As questões de segurança, assistência médica e técnica, de transporte, entre outras, devem estar em dia, para o êxito da prova. Estes são os tais serviços auxiliares do evento, residindo neste particular a razão de existirem, neste complexo processo, intervenientes directos e indirectos.

Depois de São Tomé e Príncipe ter renunciado à organização do certame, Angola não perdeu tempo e mobilizou-se para acudir à situação. Criou, de imediato, uma comissão, que durante os últimos meses dedicou toda a sua atenção ao processo de preparação, com a criação, claro, das condições essenciais para que tudo corra como desejado.

A questão de recintos de jogos não estava em causa. Aliás, este quesito deixou de ser um problema para Angola. A organização, nos últimos anos, de acontecimentos desportivos de vulto, como o Campeonato Africano das Nações de futebol em 2010 e Campeonato do Mundo de hóquei em patins no ano passado, já para não falar de eventos anteriores, arrumaram a casa em termos de infra-estruturas.

De resto, o que se fez foi apenas melhorar alguns aspectos, como as condições na aldeia olímpica e outros serviços auxiliares, indispensáveis ao êxito da organização de qualquer evento desportivo. Portanto, pensamos que Angola está em condições de agradar aos seus hóspedes presentes nestes jogos.

Ontem, assistimos a um festival de cor e alegria. Muita gente esteve presente no pavilhão do Kilamba para assistir à cerimónia de abertura oficial destes jogos. O ambiente acabou por reflectir o espírito de irmandade que liga os povos falantes da língua portuguesa.

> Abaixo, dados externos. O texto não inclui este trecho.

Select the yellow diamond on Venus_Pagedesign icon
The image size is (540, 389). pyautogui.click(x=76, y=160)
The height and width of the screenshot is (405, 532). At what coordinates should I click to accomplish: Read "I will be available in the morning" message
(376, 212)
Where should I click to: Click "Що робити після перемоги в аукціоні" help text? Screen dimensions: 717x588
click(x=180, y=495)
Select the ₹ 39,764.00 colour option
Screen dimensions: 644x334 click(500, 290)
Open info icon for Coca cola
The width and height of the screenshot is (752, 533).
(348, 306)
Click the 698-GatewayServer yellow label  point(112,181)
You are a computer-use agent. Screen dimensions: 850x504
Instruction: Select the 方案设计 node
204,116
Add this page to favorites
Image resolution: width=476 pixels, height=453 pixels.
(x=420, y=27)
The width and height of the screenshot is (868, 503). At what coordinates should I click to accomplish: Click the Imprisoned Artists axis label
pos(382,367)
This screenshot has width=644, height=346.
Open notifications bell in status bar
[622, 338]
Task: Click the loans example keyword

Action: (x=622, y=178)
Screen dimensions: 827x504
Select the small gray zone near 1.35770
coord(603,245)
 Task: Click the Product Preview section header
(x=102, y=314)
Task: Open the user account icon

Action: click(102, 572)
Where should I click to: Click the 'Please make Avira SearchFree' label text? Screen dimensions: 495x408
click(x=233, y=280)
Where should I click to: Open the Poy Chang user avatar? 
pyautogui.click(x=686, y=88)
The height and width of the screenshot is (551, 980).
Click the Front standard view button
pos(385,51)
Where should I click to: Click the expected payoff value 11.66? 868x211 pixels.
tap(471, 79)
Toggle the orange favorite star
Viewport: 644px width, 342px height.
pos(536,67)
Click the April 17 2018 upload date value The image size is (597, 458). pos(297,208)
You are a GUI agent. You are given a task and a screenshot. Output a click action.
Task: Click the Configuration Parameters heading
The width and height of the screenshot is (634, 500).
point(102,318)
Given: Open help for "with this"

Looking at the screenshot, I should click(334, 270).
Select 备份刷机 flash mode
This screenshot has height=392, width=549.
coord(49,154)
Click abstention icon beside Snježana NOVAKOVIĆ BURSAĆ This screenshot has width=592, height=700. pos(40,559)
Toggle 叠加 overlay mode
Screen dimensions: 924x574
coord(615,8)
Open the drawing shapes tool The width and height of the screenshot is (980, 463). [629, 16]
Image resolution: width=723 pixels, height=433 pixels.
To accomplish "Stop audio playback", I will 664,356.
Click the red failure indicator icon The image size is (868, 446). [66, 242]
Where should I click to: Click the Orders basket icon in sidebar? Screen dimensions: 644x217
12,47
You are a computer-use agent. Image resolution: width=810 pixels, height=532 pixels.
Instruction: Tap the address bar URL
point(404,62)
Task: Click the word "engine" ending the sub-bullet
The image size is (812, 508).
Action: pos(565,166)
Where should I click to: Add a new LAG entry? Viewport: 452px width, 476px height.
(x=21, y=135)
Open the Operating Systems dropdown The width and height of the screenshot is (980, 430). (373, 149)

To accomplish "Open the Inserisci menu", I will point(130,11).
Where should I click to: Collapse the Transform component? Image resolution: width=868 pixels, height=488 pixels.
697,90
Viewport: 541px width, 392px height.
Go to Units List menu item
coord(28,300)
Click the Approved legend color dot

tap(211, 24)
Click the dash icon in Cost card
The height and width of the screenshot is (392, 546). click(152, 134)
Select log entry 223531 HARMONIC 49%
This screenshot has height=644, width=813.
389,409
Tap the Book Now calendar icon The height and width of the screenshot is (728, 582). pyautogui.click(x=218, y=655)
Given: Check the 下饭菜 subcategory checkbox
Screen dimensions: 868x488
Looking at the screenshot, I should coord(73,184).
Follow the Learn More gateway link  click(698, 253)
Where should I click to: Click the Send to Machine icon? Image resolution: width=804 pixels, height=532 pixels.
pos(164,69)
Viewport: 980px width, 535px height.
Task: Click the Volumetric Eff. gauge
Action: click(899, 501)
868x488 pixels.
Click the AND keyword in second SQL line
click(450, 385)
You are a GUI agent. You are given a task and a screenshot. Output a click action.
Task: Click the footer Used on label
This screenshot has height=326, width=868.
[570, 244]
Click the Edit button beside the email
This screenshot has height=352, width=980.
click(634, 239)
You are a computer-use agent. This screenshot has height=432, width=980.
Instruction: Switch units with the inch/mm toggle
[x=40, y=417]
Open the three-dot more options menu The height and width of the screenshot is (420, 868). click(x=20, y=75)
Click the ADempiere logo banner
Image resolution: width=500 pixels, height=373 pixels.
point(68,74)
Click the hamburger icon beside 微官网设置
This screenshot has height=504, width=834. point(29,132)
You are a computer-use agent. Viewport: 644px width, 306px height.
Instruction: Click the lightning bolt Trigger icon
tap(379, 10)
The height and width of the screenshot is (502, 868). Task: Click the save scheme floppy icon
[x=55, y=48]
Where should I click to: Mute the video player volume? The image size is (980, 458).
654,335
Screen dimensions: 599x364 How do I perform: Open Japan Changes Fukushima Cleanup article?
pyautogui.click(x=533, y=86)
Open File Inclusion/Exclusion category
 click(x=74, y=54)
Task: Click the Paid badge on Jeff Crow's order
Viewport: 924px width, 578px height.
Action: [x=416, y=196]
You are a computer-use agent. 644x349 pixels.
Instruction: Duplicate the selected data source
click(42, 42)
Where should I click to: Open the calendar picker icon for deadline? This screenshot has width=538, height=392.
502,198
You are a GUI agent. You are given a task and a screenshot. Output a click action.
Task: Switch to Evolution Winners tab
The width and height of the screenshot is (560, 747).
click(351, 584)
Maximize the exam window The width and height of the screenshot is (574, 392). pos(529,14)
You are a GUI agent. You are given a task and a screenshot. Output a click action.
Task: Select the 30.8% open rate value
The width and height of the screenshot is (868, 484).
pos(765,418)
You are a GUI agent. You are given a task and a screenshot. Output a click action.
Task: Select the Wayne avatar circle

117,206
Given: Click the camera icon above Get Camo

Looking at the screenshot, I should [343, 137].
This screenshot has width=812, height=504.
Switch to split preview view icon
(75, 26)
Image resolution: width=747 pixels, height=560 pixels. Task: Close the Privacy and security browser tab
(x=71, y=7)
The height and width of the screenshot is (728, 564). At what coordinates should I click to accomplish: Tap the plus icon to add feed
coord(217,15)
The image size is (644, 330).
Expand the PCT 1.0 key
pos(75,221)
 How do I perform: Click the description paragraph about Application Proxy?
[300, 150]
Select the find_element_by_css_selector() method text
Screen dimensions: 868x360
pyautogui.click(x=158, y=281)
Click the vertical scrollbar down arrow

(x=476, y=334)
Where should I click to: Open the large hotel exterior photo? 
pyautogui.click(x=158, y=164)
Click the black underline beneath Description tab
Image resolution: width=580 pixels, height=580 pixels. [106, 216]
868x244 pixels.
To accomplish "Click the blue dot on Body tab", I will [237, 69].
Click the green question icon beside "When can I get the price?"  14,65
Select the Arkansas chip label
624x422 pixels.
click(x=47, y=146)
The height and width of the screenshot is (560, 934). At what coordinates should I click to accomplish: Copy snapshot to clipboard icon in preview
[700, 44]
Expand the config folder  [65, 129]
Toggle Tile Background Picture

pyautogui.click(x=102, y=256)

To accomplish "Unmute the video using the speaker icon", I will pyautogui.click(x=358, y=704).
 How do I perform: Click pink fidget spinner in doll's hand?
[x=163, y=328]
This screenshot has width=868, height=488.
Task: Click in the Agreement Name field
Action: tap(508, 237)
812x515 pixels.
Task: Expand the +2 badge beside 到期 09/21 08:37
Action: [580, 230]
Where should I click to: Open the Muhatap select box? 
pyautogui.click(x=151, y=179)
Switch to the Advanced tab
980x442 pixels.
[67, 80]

Por tudo isto, continuamos a dizer que nestes jogos o espírito competitivo não deve sobrepor-se ao de convivência e troca de experiências entre a juventude dos nossos países, unidos por seculares lanços culturais e históricos. As vitórias elevam, em qualquer circunstância, o nosso ego. Para elas, as equipas vão bater-se, mas, ainda assim, não devem ofuscar o espírito de unidade.

Durante uma semana vamos ter torneios em diferentes modalidades, e esperamos que o “fair play” também prevaleça. O nosso desejo é que os participantes gostem da nossa hospitalidade, porque o nosso Governo não poupou esforços para tornar estes jogos uma verdadeira festa, em que os convivas interajam e se entendam através da língua portuguesa.